---- DATA SHOWN

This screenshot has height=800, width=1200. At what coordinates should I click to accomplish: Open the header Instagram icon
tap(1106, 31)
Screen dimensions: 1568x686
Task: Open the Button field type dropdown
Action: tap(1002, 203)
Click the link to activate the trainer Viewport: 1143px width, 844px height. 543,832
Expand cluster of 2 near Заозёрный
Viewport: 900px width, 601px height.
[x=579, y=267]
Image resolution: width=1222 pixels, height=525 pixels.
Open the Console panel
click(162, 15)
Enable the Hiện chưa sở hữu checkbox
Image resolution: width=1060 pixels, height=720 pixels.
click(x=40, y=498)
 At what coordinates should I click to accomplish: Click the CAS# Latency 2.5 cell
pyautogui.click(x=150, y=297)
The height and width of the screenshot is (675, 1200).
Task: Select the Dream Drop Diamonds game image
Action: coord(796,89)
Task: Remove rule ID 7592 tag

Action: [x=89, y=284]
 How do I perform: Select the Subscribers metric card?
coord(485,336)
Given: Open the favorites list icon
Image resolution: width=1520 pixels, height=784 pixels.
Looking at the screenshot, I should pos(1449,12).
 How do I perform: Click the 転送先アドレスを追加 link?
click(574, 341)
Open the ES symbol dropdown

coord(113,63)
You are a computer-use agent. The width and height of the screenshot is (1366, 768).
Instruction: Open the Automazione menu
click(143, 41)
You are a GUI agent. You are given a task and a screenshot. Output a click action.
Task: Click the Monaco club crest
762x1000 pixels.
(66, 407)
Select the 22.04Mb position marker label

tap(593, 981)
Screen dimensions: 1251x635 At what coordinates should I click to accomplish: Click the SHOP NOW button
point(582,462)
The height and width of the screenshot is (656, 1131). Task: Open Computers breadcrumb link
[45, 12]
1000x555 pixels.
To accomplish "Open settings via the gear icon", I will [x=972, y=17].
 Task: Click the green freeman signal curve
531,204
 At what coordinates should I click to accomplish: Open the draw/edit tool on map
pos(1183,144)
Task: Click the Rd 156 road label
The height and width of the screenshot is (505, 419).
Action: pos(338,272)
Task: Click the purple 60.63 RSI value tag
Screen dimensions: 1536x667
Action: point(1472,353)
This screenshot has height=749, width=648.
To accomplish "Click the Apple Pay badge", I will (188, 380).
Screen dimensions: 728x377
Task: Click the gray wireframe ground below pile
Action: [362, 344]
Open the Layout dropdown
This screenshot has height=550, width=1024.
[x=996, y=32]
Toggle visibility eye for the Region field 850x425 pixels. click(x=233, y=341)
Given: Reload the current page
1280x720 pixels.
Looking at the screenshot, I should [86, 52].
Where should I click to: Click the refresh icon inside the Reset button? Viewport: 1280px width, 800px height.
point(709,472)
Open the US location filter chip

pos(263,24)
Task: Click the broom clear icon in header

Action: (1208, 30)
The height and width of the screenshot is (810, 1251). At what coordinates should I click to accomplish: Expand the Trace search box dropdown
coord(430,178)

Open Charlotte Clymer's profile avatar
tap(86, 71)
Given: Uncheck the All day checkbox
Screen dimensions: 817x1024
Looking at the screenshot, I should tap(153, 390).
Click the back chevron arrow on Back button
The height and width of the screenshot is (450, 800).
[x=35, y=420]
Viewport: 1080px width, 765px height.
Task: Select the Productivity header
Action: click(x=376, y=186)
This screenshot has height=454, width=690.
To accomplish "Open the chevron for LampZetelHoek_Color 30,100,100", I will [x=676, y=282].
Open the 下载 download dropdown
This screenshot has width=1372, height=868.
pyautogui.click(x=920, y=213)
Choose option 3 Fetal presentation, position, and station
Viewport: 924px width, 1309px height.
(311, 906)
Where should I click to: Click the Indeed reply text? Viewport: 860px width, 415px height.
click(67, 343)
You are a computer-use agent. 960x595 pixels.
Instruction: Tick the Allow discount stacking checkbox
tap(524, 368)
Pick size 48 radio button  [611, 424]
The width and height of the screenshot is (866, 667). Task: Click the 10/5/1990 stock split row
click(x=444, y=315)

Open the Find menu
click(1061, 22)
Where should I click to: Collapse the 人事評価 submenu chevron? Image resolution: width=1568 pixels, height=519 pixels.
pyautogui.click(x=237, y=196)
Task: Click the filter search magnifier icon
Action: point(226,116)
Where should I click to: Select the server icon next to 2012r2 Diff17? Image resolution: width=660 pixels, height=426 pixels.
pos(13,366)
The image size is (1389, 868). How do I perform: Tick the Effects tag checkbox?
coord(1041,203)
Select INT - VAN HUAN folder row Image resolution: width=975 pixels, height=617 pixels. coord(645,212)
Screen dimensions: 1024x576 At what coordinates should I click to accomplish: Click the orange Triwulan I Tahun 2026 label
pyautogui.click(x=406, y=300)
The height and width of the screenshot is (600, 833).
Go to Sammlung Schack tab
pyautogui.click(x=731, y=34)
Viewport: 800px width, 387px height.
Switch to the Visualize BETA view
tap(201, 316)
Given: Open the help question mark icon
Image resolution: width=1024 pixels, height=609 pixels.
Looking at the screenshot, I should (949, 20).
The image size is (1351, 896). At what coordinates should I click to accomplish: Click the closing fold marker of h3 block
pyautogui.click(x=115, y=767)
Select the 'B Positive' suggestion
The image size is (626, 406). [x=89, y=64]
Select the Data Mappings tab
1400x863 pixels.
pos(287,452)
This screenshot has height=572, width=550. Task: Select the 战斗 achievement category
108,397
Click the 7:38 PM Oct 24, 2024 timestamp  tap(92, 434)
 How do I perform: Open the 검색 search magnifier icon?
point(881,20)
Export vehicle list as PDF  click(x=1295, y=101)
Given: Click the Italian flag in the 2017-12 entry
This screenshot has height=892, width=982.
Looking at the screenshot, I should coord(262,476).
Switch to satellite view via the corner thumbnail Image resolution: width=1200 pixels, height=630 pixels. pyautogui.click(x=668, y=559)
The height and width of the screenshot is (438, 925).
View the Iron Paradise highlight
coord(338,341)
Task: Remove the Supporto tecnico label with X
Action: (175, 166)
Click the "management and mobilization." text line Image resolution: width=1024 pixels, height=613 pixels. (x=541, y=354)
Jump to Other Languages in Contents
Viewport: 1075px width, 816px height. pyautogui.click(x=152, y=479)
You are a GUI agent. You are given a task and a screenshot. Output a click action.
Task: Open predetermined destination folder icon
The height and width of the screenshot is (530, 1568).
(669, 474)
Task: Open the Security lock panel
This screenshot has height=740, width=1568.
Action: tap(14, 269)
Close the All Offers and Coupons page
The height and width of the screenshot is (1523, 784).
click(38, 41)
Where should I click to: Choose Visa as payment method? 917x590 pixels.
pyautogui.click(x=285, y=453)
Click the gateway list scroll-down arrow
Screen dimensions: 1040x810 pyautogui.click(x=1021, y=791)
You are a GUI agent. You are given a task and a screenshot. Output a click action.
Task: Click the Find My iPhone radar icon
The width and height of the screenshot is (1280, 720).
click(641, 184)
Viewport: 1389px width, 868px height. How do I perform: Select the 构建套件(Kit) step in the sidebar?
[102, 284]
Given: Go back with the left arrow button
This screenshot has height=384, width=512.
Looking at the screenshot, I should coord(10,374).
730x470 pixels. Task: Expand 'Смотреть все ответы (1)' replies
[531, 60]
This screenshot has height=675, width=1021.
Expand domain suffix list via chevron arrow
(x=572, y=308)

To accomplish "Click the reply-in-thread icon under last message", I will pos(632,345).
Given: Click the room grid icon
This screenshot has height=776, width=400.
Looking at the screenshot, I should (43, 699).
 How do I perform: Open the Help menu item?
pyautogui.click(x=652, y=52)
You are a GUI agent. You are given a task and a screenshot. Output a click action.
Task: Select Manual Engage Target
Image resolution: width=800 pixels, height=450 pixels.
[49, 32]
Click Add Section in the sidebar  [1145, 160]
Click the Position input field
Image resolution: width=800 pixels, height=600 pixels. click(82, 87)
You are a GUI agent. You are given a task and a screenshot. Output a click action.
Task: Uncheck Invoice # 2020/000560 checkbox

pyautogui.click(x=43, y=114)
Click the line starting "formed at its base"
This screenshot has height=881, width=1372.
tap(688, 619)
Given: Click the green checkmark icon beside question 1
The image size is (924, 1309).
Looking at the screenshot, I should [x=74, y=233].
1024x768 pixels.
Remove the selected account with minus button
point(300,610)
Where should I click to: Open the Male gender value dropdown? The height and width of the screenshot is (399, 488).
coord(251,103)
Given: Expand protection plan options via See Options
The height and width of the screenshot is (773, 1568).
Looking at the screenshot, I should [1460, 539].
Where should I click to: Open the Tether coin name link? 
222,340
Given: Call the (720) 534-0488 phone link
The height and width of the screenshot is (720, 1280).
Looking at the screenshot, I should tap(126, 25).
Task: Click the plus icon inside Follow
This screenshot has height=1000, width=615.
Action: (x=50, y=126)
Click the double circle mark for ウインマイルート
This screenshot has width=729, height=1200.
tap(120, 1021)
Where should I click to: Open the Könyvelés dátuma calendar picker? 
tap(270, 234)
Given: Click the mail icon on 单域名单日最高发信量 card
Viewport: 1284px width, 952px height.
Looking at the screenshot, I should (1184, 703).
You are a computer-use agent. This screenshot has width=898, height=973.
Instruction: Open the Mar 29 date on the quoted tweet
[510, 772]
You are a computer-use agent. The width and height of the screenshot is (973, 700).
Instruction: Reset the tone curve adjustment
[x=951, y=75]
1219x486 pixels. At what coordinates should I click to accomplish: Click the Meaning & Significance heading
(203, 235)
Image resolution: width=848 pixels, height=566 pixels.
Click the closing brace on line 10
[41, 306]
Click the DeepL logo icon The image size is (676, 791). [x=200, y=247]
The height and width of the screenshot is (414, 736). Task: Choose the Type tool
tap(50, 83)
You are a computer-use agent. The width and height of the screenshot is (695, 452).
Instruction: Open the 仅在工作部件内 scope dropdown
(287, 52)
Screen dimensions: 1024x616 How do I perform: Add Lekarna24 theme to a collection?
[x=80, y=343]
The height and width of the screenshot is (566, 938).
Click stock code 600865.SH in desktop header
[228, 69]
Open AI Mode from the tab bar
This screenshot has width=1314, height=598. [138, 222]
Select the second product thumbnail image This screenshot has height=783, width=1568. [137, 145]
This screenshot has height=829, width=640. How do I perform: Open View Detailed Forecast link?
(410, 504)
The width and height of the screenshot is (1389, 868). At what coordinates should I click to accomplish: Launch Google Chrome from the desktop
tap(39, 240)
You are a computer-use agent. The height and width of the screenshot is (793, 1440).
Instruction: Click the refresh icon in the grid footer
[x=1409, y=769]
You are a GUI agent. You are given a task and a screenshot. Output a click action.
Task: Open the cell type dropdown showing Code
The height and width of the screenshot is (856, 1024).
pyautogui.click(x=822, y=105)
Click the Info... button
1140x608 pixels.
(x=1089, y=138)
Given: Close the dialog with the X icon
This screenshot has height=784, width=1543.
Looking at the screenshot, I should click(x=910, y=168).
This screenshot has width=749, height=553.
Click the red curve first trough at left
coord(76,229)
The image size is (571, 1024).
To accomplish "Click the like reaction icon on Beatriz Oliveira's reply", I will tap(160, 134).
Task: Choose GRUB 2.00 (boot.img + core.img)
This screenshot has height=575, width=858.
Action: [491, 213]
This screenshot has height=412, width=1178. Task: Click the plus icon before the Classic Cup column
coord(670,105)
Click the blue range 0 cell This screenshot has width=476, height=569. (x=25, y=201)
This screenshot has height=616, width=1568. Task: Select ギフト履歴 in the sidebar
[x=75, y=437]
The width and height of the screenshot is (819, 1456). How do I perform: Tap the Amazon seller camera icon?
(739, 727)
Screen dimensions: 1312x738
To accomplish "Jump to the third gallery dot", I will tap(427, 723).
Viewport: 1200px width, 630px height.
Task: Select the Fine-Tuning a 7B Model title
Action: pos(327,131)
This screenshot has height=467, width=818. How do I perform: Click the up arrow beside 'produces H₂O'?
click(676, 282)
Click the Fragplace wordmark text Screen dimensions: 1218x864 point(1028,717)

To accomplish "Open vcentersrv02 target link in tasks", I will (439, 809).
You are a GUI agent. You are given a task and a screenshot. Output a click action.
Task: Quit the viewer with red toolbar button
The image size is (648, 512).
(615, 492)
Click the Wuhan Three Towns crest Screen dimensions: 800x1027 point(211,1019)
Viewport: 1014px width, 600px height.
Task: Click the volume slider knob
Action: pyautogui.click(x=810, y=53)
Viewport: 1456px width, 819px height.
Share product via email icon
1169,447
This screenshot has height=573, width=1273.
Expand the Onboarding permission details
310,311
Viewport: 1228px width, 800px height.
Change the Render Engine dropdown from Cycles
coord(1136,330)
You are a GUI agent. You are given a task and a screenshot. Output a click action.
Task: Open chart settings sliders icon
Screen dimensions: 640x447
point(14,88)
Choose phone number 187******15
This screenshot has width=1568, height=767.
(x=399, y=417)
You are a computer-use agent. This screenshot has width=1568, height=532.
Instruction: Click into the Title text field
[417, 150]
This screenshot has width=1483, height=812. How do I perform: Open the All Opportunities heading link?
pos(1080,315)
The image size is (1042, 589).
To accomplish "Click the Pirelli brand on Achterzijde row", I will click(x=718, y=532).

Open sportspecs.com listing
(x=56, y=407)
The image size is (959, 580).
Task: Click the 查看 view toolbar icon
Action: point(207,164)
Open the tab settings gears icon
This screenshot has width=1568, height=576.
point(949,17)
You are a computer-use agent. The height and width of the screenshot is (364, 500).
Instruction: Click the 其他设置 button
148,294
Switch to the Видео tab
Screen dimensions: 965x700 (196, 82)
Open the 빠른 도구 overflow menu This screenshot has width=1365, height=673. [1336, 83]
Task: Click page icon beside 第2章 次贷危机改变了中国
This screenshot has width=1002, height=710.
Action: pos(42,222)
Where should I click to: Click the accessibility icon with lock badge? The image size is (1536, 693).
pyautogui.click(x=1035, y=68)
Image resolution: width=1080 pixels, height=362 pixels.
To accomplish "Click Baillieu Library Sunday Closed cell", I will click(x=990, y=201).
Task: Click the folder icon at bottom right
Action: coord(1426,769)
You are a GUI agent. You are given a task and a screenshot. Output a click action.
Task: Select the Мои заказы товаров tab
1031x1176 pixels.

--------

▶ [ACTIVITY]: An exact copy of the lines above, from the one containing "Click the Wuhan" down to the one containing "Viewport: 1456px width, 819px height." and including both, is the whole answer; retype it and nothing else.

▶ [ANSWER BOX]:
Click the Wuhan Three Towns crest Screen dimensions: 800x1027 point(211,1019)
Viewport: 1014px width, 600px height.
Task: Click the volume slider knob
Action: pyautogui.click(x=810, y=53)
Viewport: 1456px width, 819px height.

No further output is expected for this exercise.